Drei Familien schreiben an Minister Remmel

Kamp-Lintfort. Drei Familien, die in Nachbarschaft der Deponie Eyller Berg wohnen, haben in einem Brief an NRW-Umweltminister Johannes Remmel ihre Enttäuschung über die aktuelle Situation ausgedrückt.

In dem Schreiben der Familien Knauer, Stephan und Schrix heißt es unter anderem: "Wir als Anwohner im Nahbereich der Giftmülldeponie, die für eine schnellstmögliche Schließung der Giftmülldeponie Eyller Berg eintreten, betrachten rückblickend das vergangene Jahr mit einem negativen Beigeschmack. Keines der Ziele, die Sie und die Bezirksregierung in dieser Sache ausgegeben haben, wurde auch nur annähernd erreicht."

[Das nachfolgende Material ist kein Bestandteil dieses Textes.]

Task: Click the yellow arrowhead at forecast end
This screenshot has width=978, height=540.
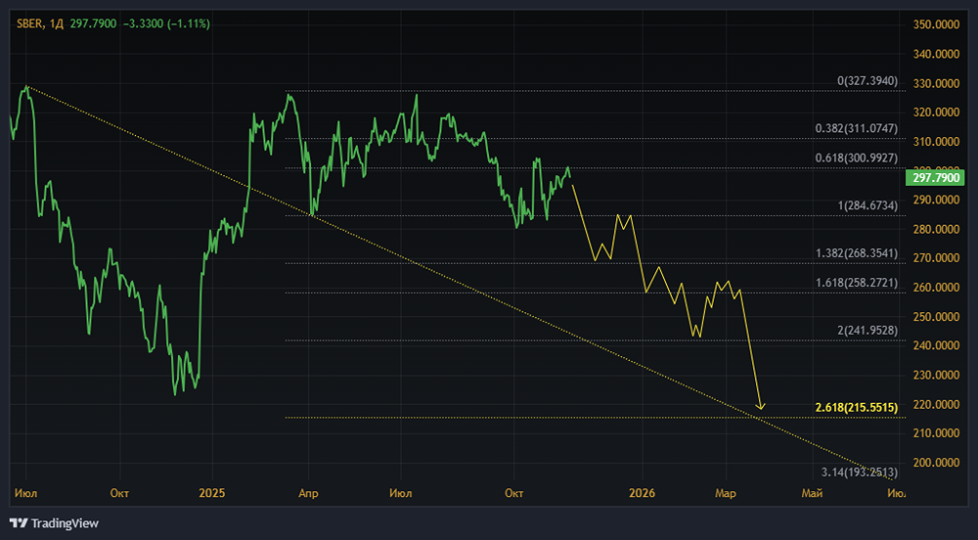Action: (x=761, y=406)
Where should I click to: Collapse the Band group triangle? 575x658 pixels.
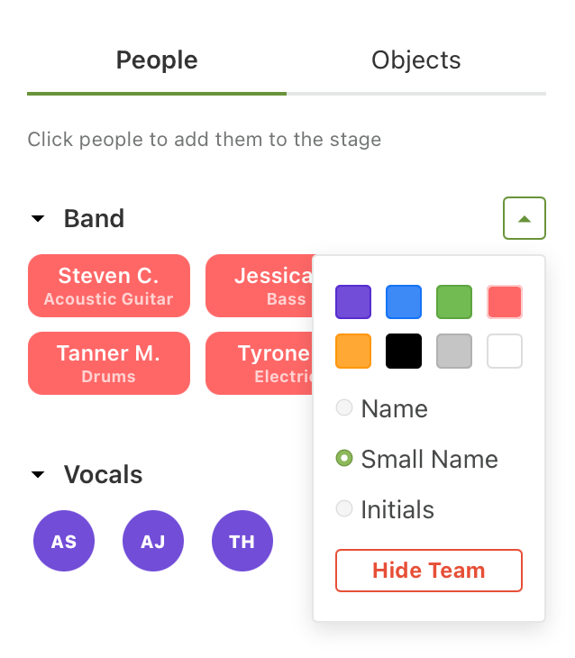coord(38,219)
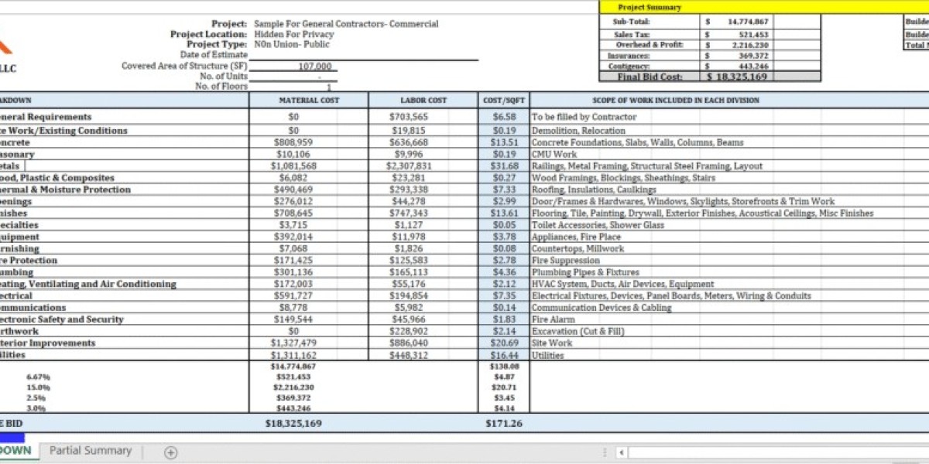Click the LABOR COST column header
Viewport: 929px width, 464px height.
coord(423,101)
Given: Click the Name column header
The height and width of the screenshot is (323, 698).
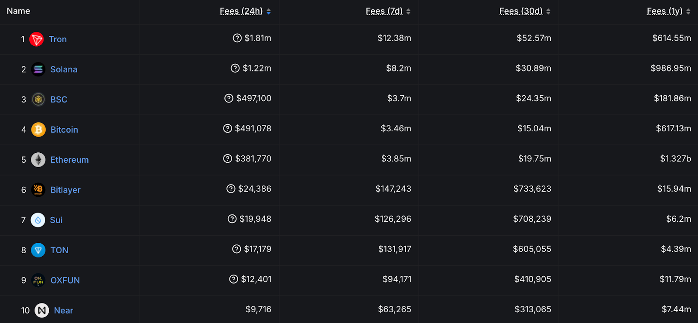Looking at the screenshot, I should pyautogui.click(x=18, y=11).
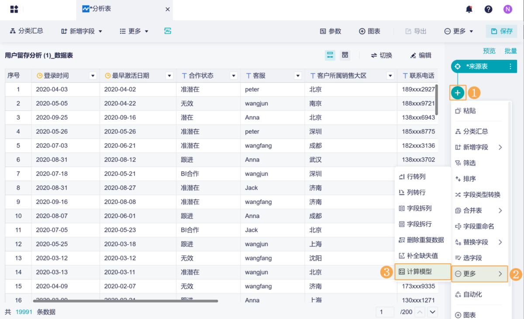Open the help question-mark icon
This screenshot has width=524, height=319.
(x=488, y=9)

Die Briefschreiber haben den Eindruck, das Ministerium und die Bezirksregierung seien gegenüber dem Betreiber der Deponie schlicht machtlos und ließen sich "mit einem Nasenring [...] durch die Manege führen". Mit Hohn betrachten sie den Vorschlag des Ministeriums, dem Betreiber die Umwandlung der Deponie in Gefahrenklasse 1 anzubieten.

"Nach unserem Verständnis kann man einem Betreiber, der vertraglich fixierte Höhenlinien und Böschungswinkel in der Vergangenheit ignoriert oder in Abrede gestellt hat, Vorschläge dieser Art nicht unterbreiten." Die vorgegebene Maximalhöhe von etwa 70 Metern sei beispielsweise längst überschritten. "Wir stellen ihnen anheim, die aktuelle Situation vor Ort zeitnah in Augenschein zu nehmen."